Customer Service, Free Shipping Make for a Jolly Online Holiday

Shopzilla.com, the popular comparison-shopping search site formerly known as BizRate.com, recently announced its sixth annual Circle of Excellence Award winners. The award recognizes the best online retailers in customer satisfaction, as judged by customers. This year, 50 online retailers (out of several hundred nominees) received the award, with the following apparel and accessories sites among those taking home honors:

Bealls Department Stores, www.beallsflorida.com

ChoiceShirts, www.choiceshirts.com

Hatworld, www.lids.com

Shoebuy.com, www.shoebuy.com

Shoes.com, www.shoes.com

Zappos.com, www.zappos.com

To look at these sites, none of them would win any awards for design or graphic sophistication. They are busy and cluttered with merchandise, but they function well, and Shopzilla’s emphasis is on customer service and what creates and cultivates happy repeat customers.

Shopzilla Chairman Chuck Davis summarized the program: “Smart retailers have long figured out that good service equals sales. If it were not for the exceptional quality of service these retailers have provided consumers, online spending would not have flourished to the extent it has over the last 10 years of e-commerce. The BizRate Research Circle of Excellence Awards serve to acknowledge those industry-leading retailers who make their customers a priority and raise the industry bar at the same time.”

Gauging Holiday moods

Shopzilla is not just a comparison-shopping portal. It also conducts online marketing research. Just released, the Online Holiday Mood Study reports that this year’s most popular promotion will be free shipping. Indeed, 79 percent of online retailers plan to offer free shipping during the Holiday season, according to the study’s findings, perfectly in line with consumers’ desires—79 percent said that free shipping is an important factor in making online purchases.

“Online shoppers are clearly motivated by promotions like free shipping, gifts with purchase and special online offers,” said Scott Silverman, executive director of Shop.org, the Washington, D.C.–based online research division of the National Retail Federation. “These promotions will enable customers to save money while helping retailers maximize their Holiday sales.
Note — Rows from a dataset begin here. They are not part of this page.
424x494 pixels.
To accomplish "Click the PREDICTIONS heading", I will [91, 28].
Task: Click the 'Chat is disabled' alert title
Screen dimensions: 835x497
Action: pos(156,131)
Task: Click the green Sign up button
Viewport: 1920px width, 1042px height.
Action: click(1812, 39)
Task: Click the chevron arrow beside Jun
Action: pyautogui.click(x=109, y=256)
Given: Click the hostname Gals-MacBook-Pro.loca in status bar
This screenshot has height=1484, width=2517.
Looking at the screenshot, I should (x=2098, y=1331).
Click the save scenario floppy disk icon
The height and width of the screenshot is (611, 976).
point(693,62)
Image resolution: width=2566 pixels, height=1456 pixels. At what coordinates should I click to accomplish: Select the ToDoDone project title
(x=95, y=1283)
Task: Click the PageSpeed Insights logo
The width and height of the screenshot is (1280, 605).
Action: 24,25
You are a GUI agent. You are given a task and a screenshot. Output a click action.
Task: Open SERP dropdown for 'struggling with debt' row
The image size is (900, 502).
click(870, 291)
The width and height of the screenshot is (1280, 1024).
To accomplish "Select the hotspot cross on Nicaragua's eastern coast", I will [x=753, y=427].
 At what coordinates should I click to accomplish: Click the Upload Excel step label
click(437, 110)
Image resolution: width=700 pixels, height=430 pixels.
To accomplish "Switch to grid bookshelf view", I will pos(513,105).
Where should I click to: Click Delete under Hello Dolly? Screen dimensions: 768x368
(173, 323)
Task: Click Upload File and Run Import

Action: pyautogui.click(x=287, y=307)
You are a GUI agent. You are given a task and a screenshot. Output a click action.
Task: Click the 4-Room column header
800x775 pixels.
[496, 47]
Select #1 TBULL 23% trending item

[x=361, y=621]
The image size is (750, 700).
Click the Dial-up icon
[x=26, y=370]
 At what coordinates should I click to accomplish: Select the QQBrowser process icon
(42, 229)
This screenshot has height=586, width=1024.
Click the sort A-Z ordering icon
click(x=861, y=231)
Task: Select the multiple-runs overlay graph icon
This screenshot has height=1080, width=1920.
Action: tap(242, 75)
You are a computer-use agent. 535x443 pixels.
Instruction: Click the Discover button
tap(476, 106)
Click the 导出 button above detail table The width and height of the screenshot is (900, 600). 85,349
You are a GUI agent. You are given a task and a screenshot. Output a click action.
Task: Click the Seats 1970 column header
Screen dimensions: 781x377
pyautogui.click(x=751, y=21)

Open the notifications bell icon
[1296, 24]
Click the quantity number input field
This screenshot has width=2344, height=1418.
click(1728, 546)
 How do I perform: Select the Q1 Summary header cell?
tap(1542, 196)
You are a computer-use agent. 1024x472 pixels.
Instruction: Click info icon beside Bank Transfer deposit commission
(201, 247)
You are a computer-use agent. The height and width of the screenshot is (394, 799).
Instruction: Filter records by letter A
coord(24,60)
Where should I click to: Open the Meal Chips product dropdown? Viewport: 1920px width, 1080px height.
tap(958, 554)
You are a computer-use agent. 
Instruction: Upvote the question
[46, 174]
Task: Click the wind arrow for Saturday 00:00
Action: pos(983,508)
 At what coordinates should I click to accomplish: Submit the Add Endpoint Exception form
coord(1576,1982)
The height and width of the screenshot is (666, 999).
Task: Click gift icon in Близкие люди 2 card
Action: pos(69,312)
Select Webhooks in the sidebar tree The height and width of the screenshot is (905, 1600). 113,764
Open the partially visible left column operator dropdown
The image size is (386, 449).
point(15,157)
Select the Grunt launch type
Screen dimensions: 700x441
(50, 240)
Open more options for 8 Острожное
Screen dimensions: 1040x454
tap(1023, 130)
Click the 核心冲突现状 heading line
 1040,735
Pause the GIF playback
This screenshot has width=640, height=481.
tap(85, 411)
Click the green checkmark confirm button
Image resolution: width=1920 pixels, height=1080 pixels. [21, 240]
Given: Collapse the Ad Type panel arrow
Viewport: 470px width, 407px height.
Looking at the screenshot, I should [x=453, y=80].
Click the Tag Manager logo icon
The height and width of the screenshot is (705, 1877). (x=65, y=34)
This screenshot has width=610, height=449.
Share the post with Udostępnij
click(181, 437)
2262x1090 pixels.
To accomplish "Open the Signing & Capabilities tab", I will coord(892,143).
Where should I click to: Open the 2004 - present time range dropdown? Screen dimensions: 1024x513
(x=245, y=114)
And, because companies have planned for them as part of their overall marketing strategy, these promotions will not come at the expense of profits.”

This year, online retailers are expecting a very jolly Holiday, as all of the companies surveyed expect to see online sales increase over 2004. Some online retailers are expecting big gains, with 19 percent expecting Holiday sales to double over 2004. Another 54 percent expect to see growth of up to 20 percent.

Many multi-channel retailers said they planned to begin their Holiday marketing earlier this year, timing their promotions with the shopping patterns of their customers. According to the survey, 28 percent will have started earlier than last year, with 60 percent having planned to begin by the end of last month. This is closely in line with consumers’ shopping habits, as half of consumers surveyed said they start their online Holiday shopping by the end of October. And 21 percent of consumers said they planned to start their Holiday online shopping earlier this year than last.

More than half of consumers (56 percent) said they typically begin shopping for a particular item or gift at specific merchants’ Web sites, but another 37 percent said they would start with a search engine, comparison-shopping site or an auction site/shopping portal. In addition, 29 percent of online shoppers said they would start their shopping via stores or catalogs.

The advertising payoff

Recognizing that consumers are using a variety of tools to research products and compare prices, online retailers are raising their investment in search-engine marketing this Holiday season, with 70 percent of companies planning to increase their emphasis on paid-listing search-engine marketing.

“Consumers are getting smarter when it comes to how they use the Internet. Shoppers not only buy merchandise from specific retailers, but they increasingly research and compare prices using aggregator sites,” said Davis of Shopzilla. “Retailers understand that they need to focus some of their marketing efforts on online shopping tools, where many consumers start their shopping.”

Online retailers will not only rely on the Internet to market their Web sites during the Holidays, but according to the survey, 92 percent of pure-play (online-only) retailers will advertise offline this year, too, compared with 93 percent of multichannel merchants.

About 63 percent of online retailers will use catalog mailings, 61 percent will use in-store materials and 59 percent will use direct mail to drive traffic to their sites. Many online retailers will also be investing in print and broadcast media: 54 percent in magazines, 41 percent in newspapers, 35 percent in television and 32 percent in radio.